The process so far has gone pretty well. My wife and I came out here last week to a house in a white village in Andalucia. I wanted to be
a) In Spain
b) Hot
c) Isolated - with absolutely nothing else to do but write.
For the first week, my wife and I had a nice relaxing time, doing nothing much other than chilling out and trying to tan our deathly white skins to healthier, pinker hues.
The first thing I learned when I arrived was that I had neglected to pack my notes on the plot of the novel. So I had to re-write them all out from memory. This wasn’t altogether a bad thing as it meant I had to thoroughly re-examine the story and the people in it.
Then, on Saturday, my wife went back to Dublin, leaving me here on my own. In theory, this was my great idea. That theory being I’d write and therefore I’d wind up with a novel at the end of it all. However, I have to admit, I’m finding it a bit difficult. Not the writing, that’s coming along well enough. I finished my first draught of Chapters One and two today. It’s rough – and it needs a lot of refinement, but it’s out of my head and onto the page (ten pages of Windows A4 to be precise). So, that’s great.

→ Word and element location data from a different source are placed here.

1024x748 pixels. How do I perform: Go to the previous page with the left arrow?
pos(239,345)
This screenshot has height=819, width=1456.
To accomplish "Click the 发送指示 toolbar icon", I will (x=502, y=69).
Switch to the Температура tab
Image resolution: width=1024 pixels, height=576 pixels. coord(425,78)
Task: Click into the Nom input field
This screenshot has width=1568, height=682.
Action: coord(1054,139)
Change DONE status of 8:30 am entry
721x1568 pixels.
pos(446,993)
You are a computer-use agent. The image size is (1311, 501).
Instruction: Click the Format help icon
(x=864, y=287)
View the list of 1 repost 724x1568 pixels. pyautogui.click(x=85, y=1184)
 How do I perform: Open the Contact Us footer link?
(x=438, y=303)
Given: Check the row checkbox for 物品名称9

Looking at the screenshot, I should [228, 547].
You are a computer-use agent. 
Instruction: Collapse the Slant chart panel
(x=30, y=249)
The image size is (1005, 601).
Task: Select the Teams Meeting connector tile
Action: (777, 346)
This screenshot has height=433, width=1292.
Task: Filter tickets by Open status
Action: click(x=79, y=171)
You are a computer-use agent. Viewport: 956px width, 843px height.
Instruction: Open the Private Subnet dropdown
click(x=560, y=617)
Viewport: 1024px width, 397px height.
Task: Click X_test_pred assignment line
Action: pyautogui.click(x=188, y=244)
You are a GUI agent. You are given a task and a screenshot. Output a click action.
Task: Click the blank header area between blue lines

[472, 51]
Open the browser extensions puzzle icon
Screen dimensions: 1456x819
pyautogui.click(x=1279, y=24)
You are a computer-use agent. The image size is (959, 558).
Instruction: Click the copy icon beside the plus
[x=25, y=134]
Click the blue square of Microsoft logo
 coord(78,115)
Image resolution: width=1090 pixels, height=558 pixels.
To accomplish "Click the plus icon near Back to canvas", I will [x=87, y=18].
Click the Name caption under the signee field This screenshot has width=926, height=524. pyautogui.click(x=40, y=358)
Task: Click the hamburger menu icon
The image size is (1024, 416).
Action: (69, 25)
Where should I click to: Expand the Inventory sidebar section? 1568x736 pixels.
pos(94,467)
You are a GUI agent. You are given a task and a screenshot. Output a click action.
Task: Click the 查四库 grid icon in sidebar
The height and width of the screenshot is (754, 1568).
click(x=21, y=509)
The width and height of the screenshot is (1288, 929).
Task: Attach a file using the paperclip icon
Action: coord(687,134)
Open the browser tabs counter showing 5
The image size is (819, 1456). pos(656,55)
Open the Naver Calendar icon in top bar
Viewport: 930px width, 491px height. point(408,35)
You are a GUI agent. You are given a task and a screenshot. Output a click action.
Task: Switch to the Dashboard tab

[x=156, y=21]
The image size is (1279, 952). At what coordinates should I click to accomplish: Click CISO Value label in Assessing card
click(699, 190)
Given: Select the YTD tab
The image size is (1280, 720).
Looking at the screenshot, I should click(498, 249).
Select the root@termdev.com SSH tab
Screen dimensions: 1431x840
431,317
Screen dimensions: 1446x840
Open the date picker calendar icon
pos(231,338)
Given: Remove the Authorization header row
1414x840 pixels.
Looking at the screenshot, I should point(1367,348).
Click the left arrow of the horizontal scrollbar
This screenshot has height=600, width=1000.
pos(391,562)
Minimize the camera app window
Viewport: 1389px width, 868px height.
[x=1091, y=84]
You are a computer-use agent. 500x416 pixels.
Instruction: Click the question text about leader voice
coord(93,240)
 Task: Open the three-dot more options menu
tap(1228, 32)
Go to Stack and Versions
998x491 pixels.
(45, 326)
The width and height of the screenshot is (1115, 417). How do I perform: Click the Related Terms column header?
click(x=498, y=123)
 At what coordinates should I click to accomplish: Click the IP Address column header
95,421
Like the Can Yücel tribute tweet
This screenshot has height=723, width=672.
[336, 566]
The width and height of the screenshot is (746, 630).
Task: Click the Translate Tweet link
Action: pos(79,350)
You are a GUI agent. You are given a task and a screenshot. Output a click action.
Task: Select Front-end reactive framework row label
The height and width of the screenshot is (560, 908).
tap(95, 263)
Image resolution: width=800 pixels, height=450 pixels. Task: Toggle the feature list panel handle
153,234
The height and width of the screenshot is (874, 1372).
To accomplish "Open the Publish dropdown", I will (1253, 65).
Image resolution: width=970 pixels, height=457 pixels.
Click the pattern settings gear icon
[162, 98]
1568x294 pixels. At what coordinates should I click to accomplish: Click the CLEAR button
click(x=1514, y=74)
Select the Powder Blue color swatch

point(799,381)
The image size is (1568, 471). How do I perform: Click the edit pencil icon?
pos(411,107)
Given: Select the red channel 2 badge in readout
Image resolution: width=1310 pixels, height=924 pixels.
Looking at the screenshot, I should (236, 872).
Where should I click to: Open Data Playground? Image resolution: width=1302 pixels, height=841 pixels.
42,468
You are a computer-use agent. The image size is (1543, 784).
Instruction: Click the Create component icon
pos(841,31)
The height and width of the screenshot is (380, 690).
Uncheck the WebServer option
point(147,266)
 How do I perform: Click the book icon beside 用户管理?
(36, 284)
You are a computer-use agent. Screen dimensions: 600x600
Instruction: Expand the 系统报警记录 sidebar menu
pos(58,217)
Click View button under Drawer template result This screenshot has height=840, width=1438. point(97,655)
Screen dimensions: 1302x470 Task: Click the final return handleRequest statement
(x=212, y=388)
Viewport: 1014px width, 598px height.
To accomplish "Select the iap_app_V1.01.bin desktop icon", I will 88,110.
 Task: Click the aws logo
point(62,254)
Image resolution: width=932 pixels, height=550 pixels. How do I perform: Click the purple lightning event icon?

The first part of writing a story, for me at least, is the hardest. Setting up the world and populating it with people. People who are, at the beginning, as strange to me as they are to readers when they begin the book: I know who the characters are and what they’re doing, but that’s all. But then, by Chapter 3, the characters begin to come to life, creating their own dialogue, doing the things they want to do and eschewing the things they don’t - whether or not I want them done or not.
This happened this evening, as I was closing Chapter 2 and starting Chapter 3, I suddenly fell through the screen and into the world of the story. The characters were doing and saying their own things. The people I had envisaged started to become the people they are and I simply found myself tagging along, writing down the things they say and do and hoping they don’t see me and get all self-conscious and start doing what they think I want them to again. It’s weird, fun and sort of exciting – especially since I’ve got two weeks of undisturbed solitude to work in. But that’s also the problem.
The difficult bit is the being alone. Solitude, isolation: think about that for a moment. When was the last time you were really, completely, alone? No spouse, no kids, no mates, no work colleagues: just you, alone. Weird isn’t it? I haven’t gone mad yet, but it does feel mighty strange.
I’ll leave you today with that thought. I’m alone in a foreign country, and I’m feeling mighty strange. A book is coming out of me, and although I’ve got a plot to work to, I get the feeling that over the course of the next few weeks, ‘plot’ is something I’ll probably be losing – and maybe in more ways than one.